> What to work on
Print all of the data exactly.

[Dataset entries]
_ _ _

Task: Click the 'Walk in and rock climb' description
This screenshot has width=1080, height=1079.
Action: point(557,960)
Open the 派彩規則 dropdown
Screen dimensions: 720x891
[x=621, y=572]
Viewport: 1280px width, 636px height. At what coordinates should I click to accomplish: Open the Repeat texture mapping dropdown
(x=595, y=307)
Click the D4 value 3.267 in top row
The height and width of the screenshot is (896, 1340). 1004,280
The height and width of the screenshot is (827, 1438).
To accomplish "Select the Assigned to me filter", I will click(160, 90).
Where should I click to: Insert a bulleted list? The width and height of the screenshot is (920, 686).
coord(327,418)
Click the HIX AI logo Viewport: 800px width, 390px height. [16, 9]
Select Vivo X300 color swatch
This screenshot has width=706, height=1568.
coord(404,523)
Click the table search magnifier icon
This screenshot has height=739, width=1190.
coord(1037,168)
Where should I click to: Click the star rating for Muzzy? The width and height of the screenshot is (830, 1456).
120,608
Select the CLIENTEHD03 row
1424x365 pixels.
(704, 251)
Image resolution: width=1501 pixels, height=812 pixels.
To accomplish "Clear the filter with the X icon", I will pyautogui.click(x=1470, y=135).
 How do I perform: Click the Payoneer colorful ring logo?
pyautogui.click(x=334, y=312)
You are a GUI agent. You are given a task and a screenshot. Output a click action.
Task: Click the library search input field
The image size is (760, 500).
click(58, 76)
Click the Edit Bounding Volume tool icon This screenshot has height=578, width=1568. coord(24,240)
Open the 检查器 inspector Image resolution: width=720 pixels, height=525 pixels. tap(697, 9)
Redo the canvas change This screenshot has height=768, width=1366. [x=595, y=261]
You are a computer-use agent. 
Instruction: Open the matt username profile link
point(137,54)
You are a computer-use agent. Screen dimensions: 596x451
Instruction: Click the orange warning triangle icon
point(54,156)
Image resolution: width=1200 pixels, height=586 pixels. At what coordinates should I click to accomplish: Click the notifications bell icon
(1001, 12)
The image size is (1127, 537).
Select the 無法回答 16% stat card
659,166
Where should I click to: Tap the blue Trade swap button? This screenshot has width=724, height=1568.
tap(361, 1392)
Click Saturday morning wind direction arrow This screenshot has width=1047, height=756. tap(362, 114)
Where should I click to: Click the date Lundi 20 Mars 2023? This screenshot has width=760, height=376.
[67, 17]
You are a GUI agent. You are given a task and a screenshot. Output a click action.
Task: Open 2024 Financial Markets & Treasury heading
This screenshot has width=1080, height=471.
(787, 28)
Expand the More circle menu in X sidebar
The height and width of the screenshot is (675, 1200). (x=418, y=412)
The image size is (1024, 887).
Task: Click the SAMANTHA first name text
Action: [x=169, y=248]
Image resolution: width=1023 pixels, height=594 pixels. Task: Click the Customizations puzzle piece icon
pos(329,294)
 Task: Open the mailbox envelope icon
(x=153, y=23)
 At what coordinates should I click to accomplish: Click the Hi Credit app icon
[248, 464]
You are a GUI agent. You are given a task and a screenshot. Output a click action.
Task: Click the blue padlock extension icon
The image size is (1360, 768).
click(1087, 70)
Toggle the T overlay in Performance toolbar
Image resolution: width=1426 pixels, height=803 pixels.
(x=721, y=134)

_ _ _

> Result
Task: Click the 'Walk in and rock climb' description
This screenshot has width=1080, height=1079.
Action: point(557,960)
Open the 派彩規則 dropdown
Screen dimensions: 720x891
[x=621, y=572]
Viewport: 1280px width, 636px height. At what coordinates should I click to accomplish: Open the Repeat texture mapping dropdown
(x=595, y=307)
Click the D4 value 3.267 in top row
The height and width of the screenshot is (896, 1340). 1004,280
The height and width of the screenshot is (827, 1438).
To accomplish "Select the Assigned to me filter", I will click(160, 90).
Where should I click to: Insert a bulleted list? The width and height of the screenshot is (920, 686).
coord(327,418)
Click the HIX AI logo Viewport: 800px width, 390px height. [16, 9]
Select Vivo X300 color swatch
This screenshot has width=706, height=1568.
coord(404,523)
Click the table search magnifier icon
This screenshot has height=739, width=1190.
coord(1037,168)
Where should I click to: Click the star rating for Muzzy? The width and height of the screenshot is (830, 1456).
120,608
Select the CLIENTEHD03 row
1424x365 pixels.
(704, 251)
Image resolution: width=1501 pixels, height=812 pixels.
To accomplish "Clear the filter with the X icon", I will pyautogui.click(x=1470, y=135).
 How do I perform: Click the Payoneer colorful ring logo?
pyautogui.click(x=334, y=312)
You are a GUI agent. You are given a task and a screenshot. Output a click action.
Task: Click the library search input field
The image size is (760, 500).
click(58, 76)
Click the Edit Bounding Volume tool icon This screenshot has height=578, width=1568. coord(24,240)
Open the 检查器 inspector Image resolution: width=720 pixels, height=525 pixels. tap(697, 9)
Redo the canvas change This screenshot has height=768, width=1366. [x=595, y=261]
You are a computer-use agent. 
Instruction: Open the matt username profile link
point(137,54)
You are a computer-use agent. Screen dimensions: 596x451
Instruction: Click the orange warning triangle icon
point(54,156)
Image resolution: width=1200 pixels, height=586 pixels. At what coordinates should I click to accomplish: Click the notifications bell icon
(1001, 12)
The image size is (1127, 537).
Select the 無法回答 16% stat card
659,166
Where should I click to: Tap the blue Trade swap button? This screenshot has width=724, height=1568.
tap(361, 1392)
Click Saturday morning wind direction arrow This screenshot has width=1047, height=756. tap(362, 114)
Where should I click to: Click the date Lundi 20 Mars 2023? This screenshot has width=760, height=376.
[67, 17]
You are a GUI agent. You are given a task and a screenshot. Output a click action.
Task: Open 2024 Financial Markets & Treasury heading
This screenshot has width=1080, height=471.
(787, 28)
Expand the More circle menu in X sidebar
The height and width of the screenshot is (675, 1200). (x=418, y=412)
The image size is (1024, 887).
Task: Click the SAMANTHA first name text
Action: [x=169, y=248]
Image resolution: width=1023 pixels, height=594 pixels. Task: Click the Customizations puzzle piece icon
pos(329,294)
 Task: Open the mailbox envelope icon
(x=153, y=23)
 At what coordinates should I click to accomplish: Click the Hi Credit app icon
[248, 464]
You are a GUI agent. You are given a task and a screenshot. Output a click action.
Task: Click the blue padlock extension icon
The image size is (1360, 768).
click(1087, 70)
Toggle the T overlay in Performance toolbar
Image resolution: width=1426 pixels, height=803 pixels.
(x=721, y=134)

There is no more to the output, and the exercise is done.